Thursday, June 05, 2014

Birth of the Living Dead (2013)

Brief, breezy documentary about the making of the landmark horror film that started the modern "zombie" subgenre. There are some interesting tidbits here, especially regarding George Romero's early career producing advertising films and how he translated that experience into making his first feature film (among other things, we learn that many of his clients ended up in the cast of the film playing ghouls!)

There's not too much new information here for serious enthusiasts of the film and the genre, but Romero is a delight to listen to, and his stories of getting the project off the ground and his subsequent efforts at finding distribution for it will be appreciated by independent filmmakers.

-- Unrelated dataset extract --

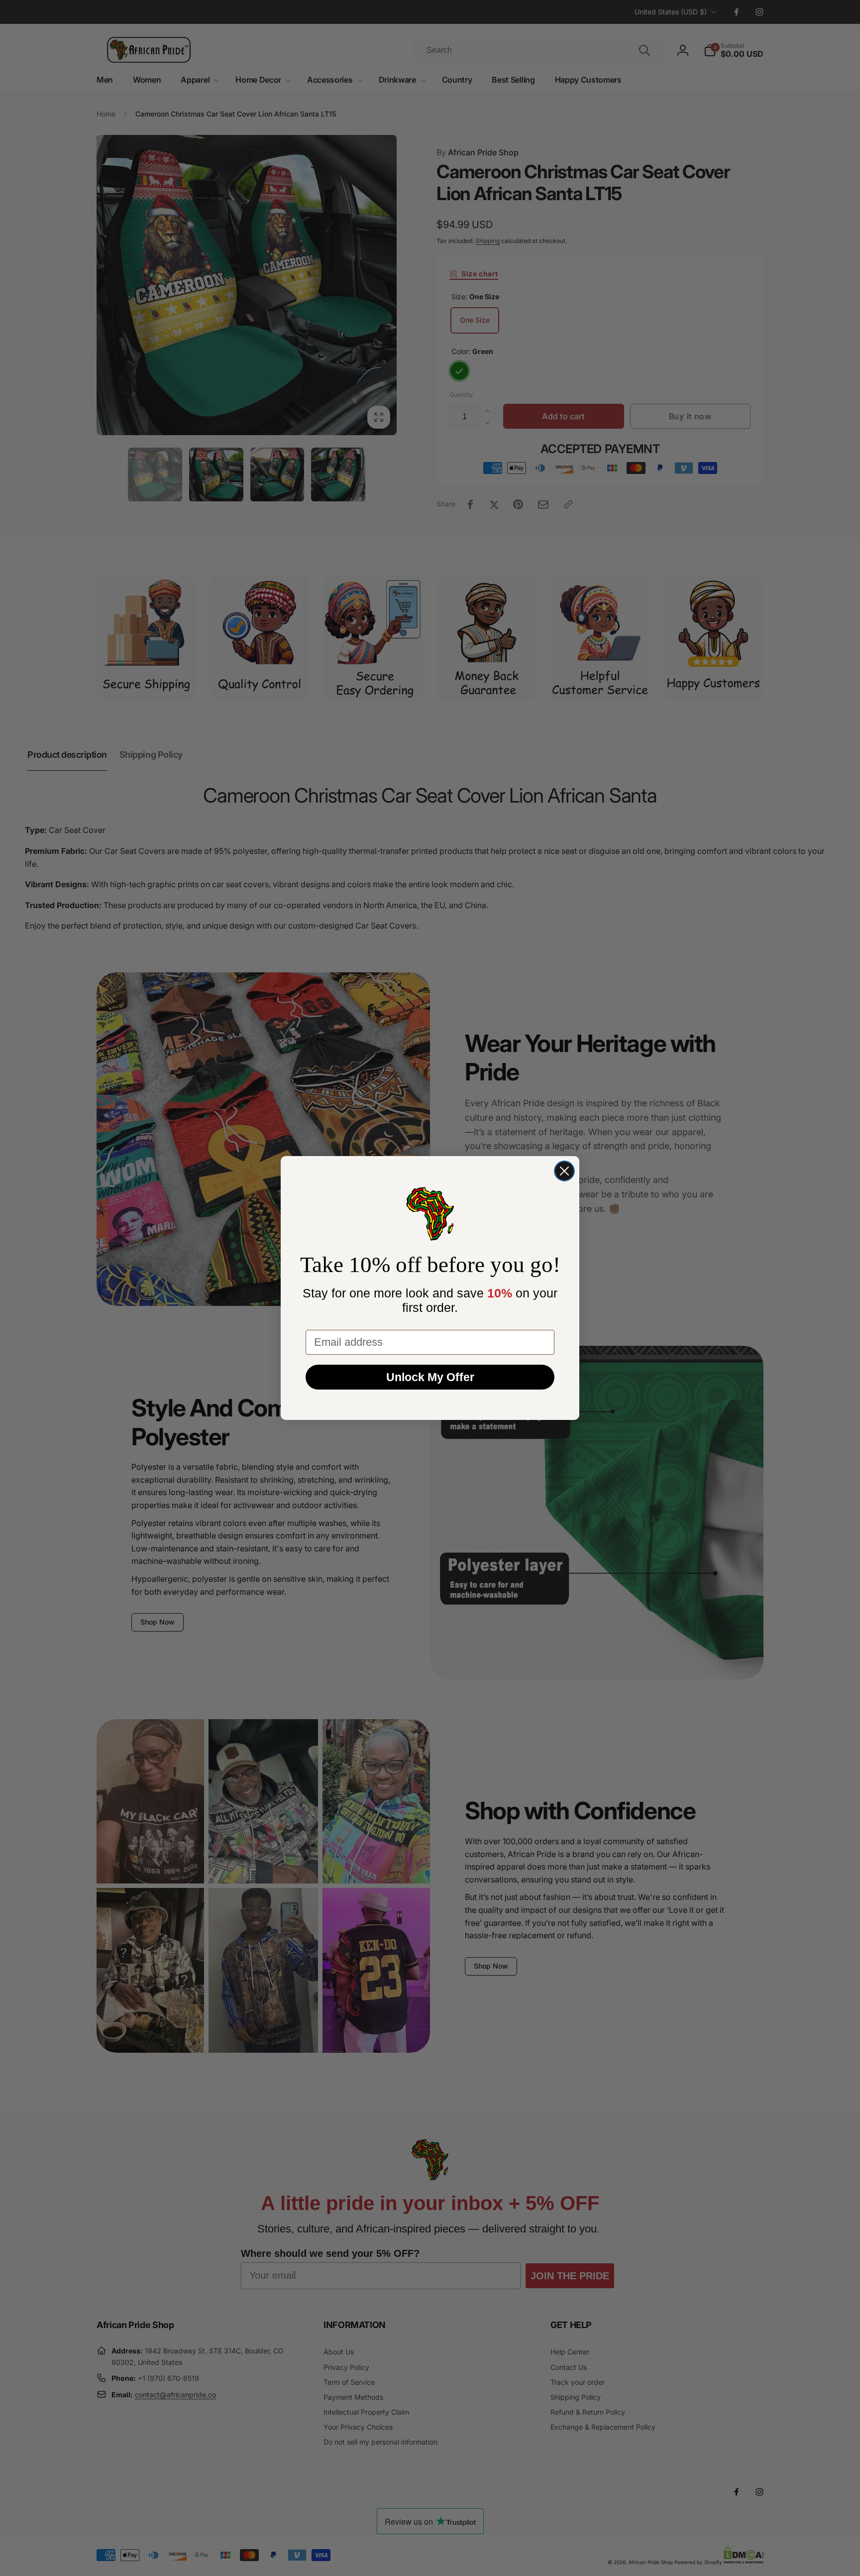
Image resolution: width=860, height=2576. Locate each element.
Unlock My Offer (430, 1377)
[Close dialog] (564, 1171)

There are the usual discussions of the film's subtexts in relation to the Civil Rights movement and Vietnam, but the makers avoid anything too substantive in this area, which is kept necessarily brief by the doc's short running time.

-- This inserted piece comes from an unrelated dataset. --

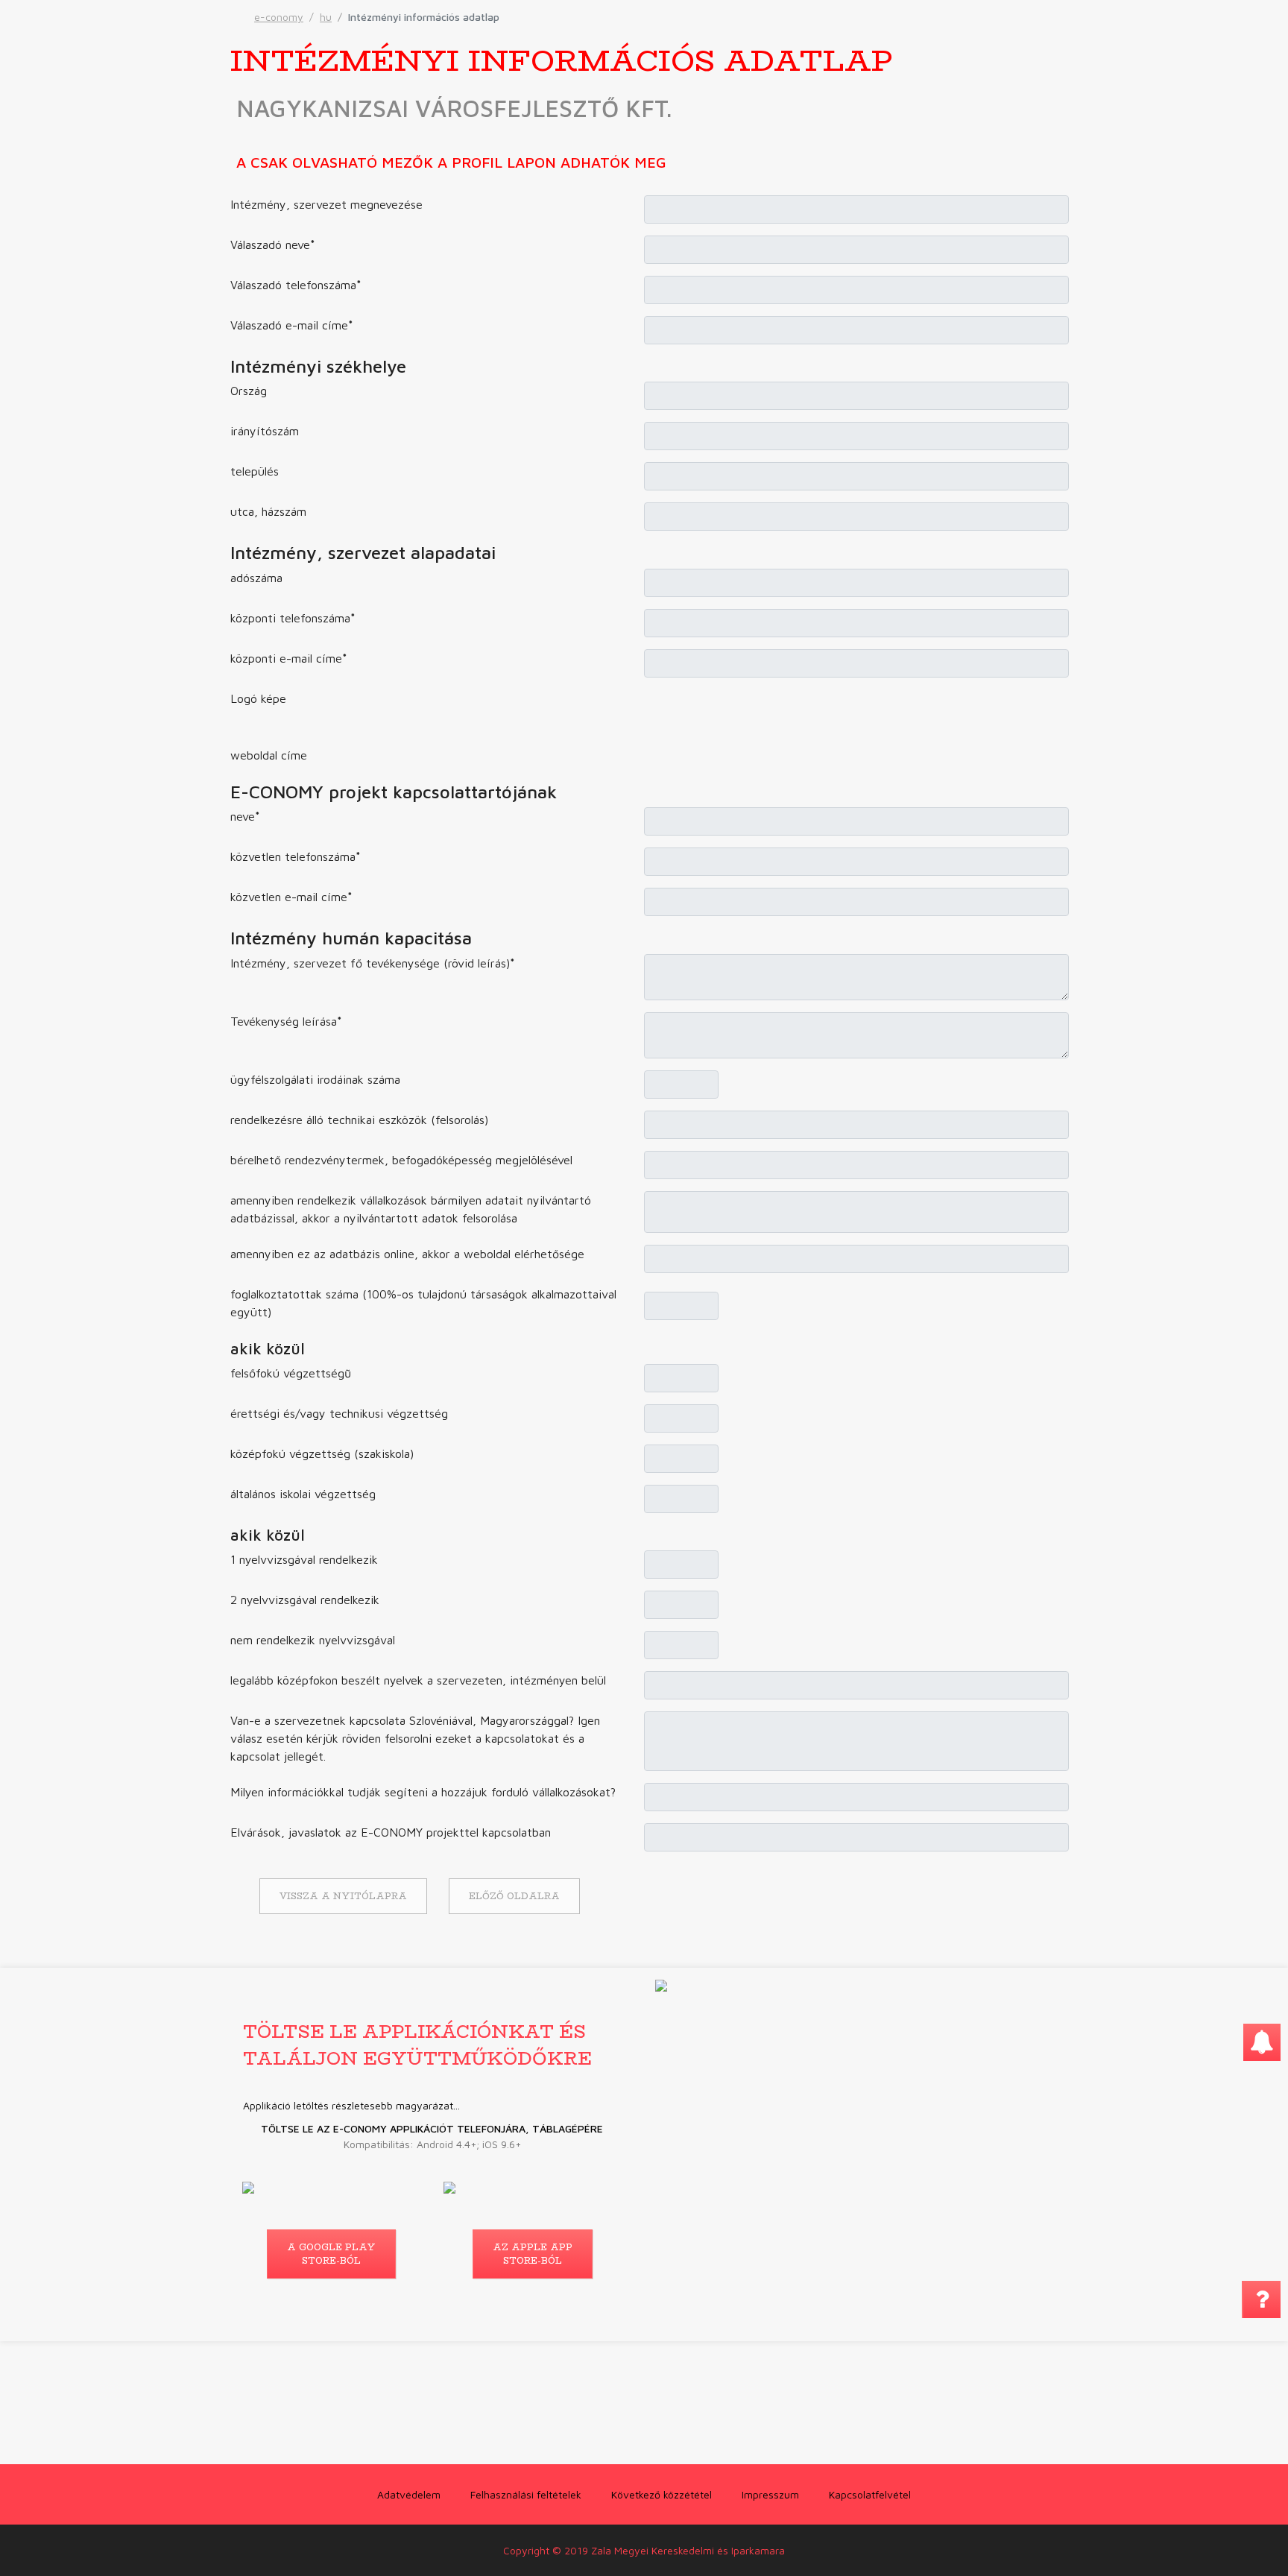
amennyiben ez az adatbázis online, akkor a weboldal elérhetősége (407, 1253)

Most interesting, perhaps, is the discussion of the audience response that greeted the film upon its release in 1968, especially Roger Ebert's contemporary account of seeing it in a theater filled with children, dropped off by their parents for what they thought would be another routine Saturday afternoon monster flick, and who appeared traumatized by the film's shocking content.

Its shocking content was, of course, quickly surpassed by subsequent movies such as THE EXORCIST and THE TEXAS CHAINSAW MASSACRE, but NIGHT OF THE LIVING DEAD retains its power as a film, and this documentary stands as a testament to the interest it still holds for viewers almost a half-century after it first appeared.